»»
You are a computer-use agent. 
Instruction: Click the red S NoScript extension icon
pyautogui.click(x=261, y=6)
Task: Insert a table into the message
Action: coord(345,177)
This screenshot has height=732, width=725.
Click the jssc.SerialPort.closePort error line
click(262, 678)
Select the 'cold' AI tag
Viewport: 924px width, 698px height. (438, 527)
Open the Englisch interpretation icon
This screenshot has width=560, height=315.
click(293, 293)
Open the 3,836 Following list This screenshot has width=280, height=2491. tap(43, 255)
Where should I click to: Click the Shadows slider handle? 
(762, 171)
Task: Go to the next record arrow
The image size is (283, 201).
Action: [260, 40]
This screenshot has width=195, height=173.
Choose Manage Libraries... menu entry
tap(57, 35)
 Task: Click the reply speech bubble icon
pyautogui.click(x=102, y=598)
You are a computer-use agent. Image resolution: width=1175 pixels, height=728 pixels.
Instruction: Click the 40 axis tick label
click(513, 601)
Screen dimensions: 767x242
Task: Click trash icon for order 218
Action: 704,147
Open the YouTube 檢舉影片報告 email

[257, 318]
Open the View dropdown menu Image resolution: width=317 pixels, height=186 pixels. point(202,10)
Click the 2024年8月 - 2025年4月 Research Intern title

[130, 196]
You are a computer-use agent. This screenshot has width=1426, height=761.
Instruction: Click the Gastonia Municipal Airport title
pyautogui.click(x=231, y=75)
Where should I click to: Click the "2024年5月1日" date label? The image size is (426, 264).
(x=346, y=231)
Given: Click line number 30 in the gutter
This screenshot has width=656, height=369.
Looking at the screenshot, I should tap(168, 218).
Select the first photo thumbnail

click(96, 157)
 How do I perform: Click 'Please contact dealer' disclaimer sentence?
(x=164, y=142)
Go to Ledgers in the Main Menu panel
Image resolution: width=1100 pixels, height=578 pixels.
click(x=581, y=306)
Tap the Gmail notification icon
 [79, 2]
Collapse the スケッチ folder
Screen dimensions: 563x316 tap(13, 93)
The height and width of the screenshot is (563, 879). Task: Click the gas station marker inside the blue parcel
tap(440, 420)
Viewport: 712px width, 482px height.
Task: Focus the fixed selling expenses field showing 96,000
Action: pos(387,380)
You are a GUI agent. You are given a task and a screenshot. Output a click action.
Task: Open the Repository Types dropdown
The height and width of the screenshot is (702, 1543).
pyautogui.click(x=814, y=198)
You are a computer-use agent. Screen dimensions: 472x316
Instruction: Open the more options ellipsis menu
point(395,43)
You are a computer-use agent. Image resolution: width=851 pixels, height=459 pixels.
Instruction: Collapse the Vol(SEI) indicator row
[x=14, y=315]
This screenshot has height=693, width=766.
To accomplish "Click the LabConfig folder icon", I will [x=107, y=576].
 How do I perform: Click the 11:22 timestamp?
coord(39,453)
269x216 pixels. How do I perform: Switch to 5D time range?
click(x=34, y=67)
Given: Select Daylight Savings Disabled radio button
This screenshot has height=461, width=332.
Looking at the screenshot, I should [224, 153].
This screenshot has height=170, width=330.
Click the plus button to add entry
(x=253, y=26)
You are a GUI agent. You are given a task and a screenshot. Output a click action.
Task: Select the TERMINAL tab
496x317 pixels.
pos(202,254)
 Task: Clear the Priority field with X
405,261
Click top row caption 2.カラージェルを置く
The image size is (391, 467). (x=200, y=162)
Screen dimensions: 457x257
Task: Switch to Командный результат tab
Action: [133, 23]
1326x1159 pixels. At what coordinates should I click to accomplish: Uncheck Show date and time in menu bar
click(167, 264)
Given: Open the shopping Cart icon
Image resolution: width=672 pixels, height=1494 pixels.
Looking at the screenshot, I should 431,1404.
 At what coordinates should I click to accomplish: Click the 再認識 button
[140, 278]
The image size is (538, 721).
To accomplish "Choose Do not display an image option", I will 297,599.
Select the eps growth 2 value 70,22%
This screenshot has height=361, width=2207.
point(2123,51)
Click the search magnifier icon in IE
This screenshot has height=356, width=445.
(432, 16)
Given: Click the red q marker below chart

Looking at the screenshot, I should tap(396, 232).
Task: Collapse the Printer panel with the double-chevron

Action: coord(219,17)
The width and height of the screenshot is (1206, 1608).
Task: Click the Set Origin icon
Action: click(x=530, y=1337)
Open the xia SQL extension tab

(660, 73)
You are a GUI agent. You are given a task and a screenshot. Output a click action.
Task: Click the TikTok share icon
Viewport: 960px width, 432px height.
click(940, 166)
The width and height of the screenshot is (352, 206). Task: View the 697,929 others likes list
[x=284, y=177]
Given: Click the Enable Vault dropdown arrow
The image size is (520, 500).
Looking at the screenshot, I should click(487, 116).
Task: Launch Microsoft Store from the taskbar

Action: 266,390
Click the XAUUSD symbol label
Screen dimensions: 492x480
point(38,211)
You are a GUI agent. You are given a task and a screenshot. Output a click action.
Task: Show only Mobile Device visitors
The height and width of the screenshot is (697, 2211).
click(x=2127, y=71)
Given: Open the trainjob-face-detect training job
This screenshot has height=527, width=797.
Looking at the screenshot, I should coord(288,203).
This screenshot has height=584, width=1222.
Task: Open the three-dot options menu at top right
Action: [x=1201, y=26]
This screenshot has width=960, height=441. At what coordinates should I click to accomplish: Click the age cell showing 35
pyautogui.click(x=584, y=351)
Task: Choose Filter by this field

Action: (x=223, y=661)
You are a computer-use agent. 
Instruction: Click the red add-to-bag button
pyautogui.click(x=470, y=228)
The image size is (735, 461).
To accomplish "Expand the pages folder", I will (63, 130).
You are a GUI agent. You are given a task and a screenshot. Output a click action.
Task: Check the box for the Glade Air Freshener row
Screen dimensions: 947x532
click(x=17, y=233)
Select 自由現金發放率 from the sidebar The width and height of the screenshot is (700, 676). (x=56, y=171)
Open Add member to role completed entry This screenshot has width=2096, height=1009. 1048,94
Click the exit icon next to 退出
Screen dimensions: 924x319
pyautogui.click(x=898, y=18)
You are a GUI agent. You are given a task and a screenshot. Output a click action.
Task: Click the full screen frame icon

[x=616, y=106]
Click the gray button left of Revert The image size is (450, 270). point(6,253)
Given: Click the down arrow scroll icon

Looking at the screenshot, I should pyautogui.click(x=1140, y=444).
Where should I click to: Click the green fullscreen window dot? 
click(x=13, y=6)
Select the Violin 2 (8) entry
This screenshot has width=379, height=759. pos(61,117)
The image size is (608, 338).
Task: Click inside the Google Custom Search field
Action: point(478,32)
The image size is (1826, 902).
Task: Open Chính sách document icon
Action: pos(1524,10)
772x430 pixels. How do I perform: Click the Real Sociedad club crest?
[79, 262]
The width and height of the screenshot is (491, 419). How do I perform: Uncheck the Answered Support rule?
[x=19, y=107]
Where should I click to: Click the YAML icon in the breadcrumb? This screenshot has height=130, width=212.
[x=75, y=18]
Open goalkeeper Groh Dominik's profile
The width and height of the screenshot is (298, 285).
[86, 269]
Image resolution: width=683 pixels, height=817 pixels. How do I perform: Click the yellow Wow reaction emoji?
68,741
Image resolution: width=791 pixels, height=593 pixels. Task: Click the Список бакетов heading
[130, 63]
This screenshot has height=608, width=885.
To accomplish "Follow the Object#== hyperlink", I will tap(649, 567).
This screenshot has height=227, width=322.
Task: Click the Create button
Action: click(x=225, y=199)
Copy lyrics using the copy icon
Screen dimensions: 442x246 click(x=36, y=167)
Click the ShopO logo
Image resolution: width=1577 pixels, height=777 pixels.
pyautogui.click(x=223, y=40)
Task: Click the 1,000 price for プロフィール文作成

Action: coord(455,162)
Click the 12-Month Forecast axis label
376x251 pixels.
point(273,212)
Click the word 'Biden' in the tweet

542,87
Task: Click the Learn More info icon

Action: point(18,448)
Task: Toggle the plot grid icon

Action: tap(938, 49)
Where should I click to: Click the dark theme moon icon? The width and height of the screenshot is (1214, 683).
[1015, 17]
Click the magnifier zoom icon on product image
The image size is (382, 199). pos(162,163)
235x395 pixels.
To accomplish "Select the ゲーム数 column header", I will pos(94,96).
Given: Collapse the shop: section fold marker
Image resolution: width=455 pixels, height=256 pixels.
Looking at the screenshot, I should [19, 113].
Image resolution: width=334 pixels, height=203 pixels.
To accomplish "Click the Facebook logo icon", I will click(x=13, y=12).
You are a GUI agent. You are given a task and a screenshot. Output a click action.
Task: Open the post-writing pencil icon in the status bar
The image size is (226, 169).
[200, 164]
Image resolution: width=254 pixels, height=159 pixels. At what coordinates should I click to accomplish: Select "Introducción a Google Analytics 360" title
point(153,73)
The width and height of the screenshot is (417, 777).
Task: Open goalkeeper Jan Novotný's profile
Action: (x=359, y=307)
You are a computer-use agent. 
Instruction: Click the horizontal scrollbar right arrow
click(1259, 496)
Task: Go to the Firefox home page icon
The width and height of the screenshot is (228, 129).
««
EXERCISE DESCRIPTION:
Would you please write out, exactly and with no other lines, the stretch of the listing above from the line containing "Task: Collapse the" through the line containing "Given: Open the trainjob-face-detect"?

TASK SOLUTION:
Task: Collapse the Printer panel with the double-chevron

Action: coord(219,17)
The width and height of the screenshot is (1206, 1608).
Task: Click the Set Origin icon
Action: click(x=530, y=1337)
Open the xia SQL extension tab

(660, 73)
You are a GUI agent. You are given a task and a screenshot. Output a click action.
Task: Click the TikTok share icon
Viewport: 960px width, 432px height.
click(940, 166)
The width and height of the screenshot is (352, 206). Task: View the 697,929 others likes list
[x=284, y=177]
Given: Click the Enable Vault dropdown arrow
The image size is (520, 500).
Looking at the screenshot, I should click(487, 116).
Task: Launch Microsoft Store from the taskbar

Action: 266,390
Click the XAUUSD symbol label
Screen dimensions: 492x480
point(38,211)
You are a GUI agent. You are given a task and a screenshot. Output a click action.
Task: Show only Mobile Device visitors
The height and width of the screenshot is (697, 2211).
click(x=2127, y=71)
Given: Open the trainjob-face-detect training job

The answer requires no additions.